We weren't expecting much. Katrina hadn't been a hurricane for very long, and we expected a category 1 hurricane, which we had weathered successfully before, sometimes without even losing power. We always keep a stocked pantry, and I usually fill up containers with water as the storm gets close.
I know that we didn't shutter the windows, because all day I watched the rain as I worked on a writing project in the back office. From that vantage point, I had a view of the giant ficus tree. Here's a picture of what the yard looked like much later.
The tree, which may have once been several trees, stretched along the whole back fence and arched over the back yard, shading half the yard.
As the afternoon of rain progressed, I noticed the branches of the ficus bending lower and lower. I wondered if we should worry, but what could we do? We'd had a few inches of rain, and we had weathered rain events that dumped 10 inches on us in the course of an hour.
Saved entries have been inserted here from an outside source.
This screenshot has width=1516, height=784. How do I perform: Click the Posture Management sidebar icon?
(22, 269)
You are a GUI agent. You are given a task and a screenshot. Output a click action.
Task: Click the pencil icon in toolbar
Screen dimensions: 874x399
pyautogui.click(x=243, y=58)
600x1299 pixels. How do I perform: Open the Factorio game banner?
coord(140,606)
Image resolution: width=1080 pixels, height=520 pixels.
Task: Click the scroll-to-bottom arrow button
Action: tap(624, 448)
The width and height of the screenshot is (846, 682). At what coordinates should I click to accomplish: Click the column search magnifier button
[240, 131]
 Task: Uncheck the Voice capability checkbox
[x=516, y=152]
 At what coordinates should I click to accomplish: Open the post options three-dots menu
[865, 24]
I have spent time wondering what caused the ficus tree to fall over. Was the ground so wet after a summer in the rainy season that it couldn't hold the tree up? Was it the steady rain over a whole day? Was it that my spouse had spent time trying to chop down the tree himself through the summer so that the tree no longer had the support system it once had?
The back corner of the yard once held a small shed. After the tree fell over, here's the top of the shed, now squished to the ground:
We spent the next 6 weeks cleaning up, carrying brush to the curb, carrying the garbage that had once been the contents of the shed to the curb.
We were lucky that we could salvage some of the things that had been in the shed, including the chain saw.
But more than that, we were lucky that the tree fell and missed the house. It filled the whole yard, but missed the house. Others were not so lucky. It was a bad hurricane for the area's trees.
In the faded picture below, the figure in faded red is my spouse. He's standing on the ground with the wreckage of the tree above him.
It's been 10 years since the very bad hurricane season of 2005, and much of the damage is no longer visible. I think about the businesses that have closed, and the people who moved. I think of our much higher insurance rates.
I no longer take any storm lightly. I'm keeping a wary eye on Hurricane Danny, which seems to be falling apart, but history shows us that it doesn't take much time for a storm to gather itself back together. We now live in an area much more prone to floods, and we have our sandbags ready.
I've been counting on El Nino to shear apart our storms. It's good to remember that Hurricane Andrew formed in an El Nino year and wiped out Homestead, Florida--twenty-three years ago tomorrow.